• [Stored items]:
+ + + + +

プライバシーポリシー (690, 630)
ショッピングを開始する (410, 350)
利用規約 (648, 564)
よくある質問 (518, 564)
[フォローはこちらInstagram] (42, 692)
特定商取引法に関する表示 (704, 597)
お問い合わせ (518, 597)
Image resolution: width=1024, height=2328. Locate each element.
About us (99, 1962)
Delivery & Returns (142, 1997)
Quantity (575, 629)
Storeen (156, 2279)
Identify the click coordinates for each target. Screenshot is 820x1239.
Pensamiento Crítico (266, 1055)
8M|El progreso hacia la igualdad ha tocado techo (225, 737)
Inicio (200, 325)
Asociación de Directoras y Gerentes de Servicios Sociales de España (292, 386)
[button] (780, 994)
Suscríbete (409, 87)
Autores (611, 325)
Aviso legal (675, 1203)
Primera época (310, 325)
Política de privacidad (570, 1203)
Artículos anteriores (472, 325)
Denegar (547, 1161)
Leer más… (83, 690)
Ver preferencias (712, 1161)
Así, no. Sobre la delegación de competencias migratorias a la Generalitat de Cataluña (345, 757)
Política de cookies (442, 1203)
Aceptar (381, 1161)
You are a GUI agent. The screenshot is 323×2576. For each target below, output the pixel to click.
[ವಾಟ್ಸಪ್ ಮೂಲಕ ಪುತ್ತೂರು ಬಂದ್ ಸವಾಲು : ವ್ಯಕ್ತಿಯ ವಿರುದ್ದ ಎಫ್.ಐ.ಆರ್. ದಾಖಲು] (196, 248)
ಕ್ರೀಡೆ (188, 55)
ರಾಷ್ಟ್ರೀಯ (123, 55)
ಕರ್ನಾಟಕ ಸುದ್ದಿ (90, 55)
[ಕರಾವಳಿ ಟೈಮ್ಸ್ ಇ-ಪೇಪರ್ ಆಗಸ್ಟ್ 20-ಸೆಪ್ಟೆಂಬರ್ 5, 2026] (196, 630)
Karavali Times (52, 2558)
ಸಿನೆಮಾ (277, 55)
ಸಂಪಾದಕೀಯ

+ + + + +

• [What to produce]: Return, unchanged, the run of lines above that opens with the line containing "Image resolution: width=1024, height=2328." and closes with the line containing "Identify the click". Include both.

• [Solution to the exercise]:
Image resolution: width=1024, height=2328. Locate each element.
About us (99, 1962)
Delivery & Returns (142, 1997)
Quantity (575, 629)
Storeen (156, 2279)
Identify the click coordinates for each target. Screenshot is 820x1239.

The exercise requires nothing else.